Can you modify a uniform from within the shader? If so. how?

Question

So I wanted to store all my meshes in one large VBO. The problem is, how do you do have just one draw call, but let every mesh have its own model to world matrix?

My idea was to submit an array of matrices to a uniform before drawing. In the VBO I would make the color of every first vertex of a mesh negative (So I'd be using the signing bit to check whether a vertex was the first of a mesh).

Okay, so I can detect when a new mesh has started and I have an array of matrices ready and probably a uniform called 'index'. But how do I increase this index by one every time I encounter a new mesh?

Can you modify a uniform from within the shader? If so, how?

Answer 1

There are two approaches to minimize draw calls - instancing and batching. The first (instancing) allows you to draw multiple copies of same meshes in one draw call, but it depends on the API (is available from OpenGL 3.1). Batching is similar to instancing but allows you to draw different meshes. Both of these approaches have restrictions - meshes should be with the same materials and shaders.

If you would to draw different meshes in one VBO then instancing is not an option. So, batching requires keeping all meshes in 'big' VBO with applied world transform. It not a problem with static meshes, but have some discomfort with animated. I give you some pseudocode with batching implementation

struct SGeometry
{
    uint64_t offsetVB;
    uint64_t offsetIB;
    uint64_t sizeVB;
    uint64_t sizeIB;

    glm::mat4 oldTransform;
    glm::mat4 transform;
}
std::vector<SGeometry> cachedGeometries;

...


void CommitInstances()
{
    uint64_t vertexOffset = 0;
    uint64_t indexOffset = 0;

    for (auto instance in allInstances)
    {
        Copy(instance->Vertexes(), VBO);

        for (uint64_t i = 0; i < instances->Indices().size(); ++i)
        {
            auto index = instances->Indices()[i];
            index += indexOffset;
            IBO[i] = index;
        }

        cachedGeometries.push_back({vertexOffset, indexOffset});

        vertexOffset += instance->Vertexes().size();
        indexOffset += instance->Indices().size();
    }

    Commit(VBO);
    Commit(IBO);
}

void ApplyTransform(glm::mat4 modelMatrix, uint64_t instanceId)
{
    const SGeometry& geom = cachedGeometries[i];

    glm::mat4 inverseOldTransform = glm::inverse(geom.oldTransform);

    VertexStream& stream = VBO->GetStream(Position, geom.offsetVB);
    for (uint64_t i = 0; i < geom.sizeVB; ++i)
    {
        glm::vec3 pos = stream->Get(i);
        // We need to revert absolute transformation before applying new
        pos = glm::vec3(inverseOldNormalTransform * glm::vec4(pos, 1.0f));
        pos = glm::vec3(normalTransform * glm::vec4(pos, 1.0f));
        stream->Set(i);
    }

    // .. Apply normal transformation
}

GPU Gems 2 has a good article about geometry instancing http://www.amazon.com/GPU-Gems-Programming-High-Performance-General-Purpose/dp/0321335597

Answer 2

Can you modify a uniform from within the shader?

If you could, it wouldn't be uniform anymore, would it?

Furthermore, what you're wanting to do cannot be done even with Image Load/Store or SSBOs, both of which allow shaders to write data.
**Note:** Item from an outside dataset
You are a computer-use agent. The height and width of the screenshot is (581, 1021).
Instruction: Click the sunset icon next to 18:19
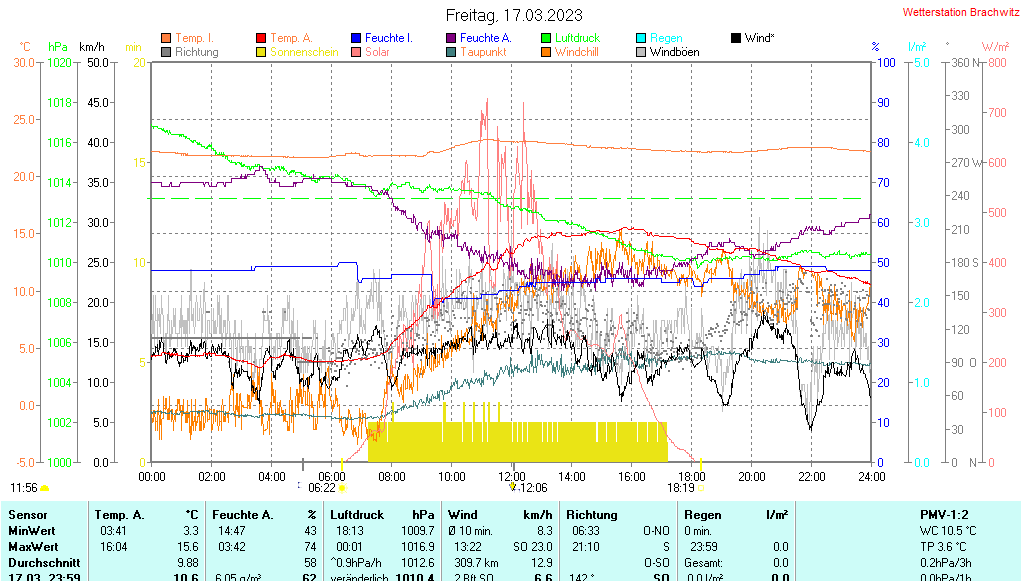point(700,488)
It won't work because vertex shader invocations are not required to be executed sequentially. Many happen at the same time, and there's no way for any shader invocation to know that it will happen "after" the "first vertex" in a mesh.

The simplest way to deal with this is the obvious solution. Render each mesh individually, but set the uniforms for each mesh before each draw call. Without changing buffers between draws, of course. Uniform changes, while not exactly cheap, aren't the most expensive state changes that exist.

There are more complicated drawing methods that could allow you more performance. But that form is adequate for most needs. You've already done the hard part: you removed the need for any state change (textures, buffers, vertex formats, etc) except uniform state.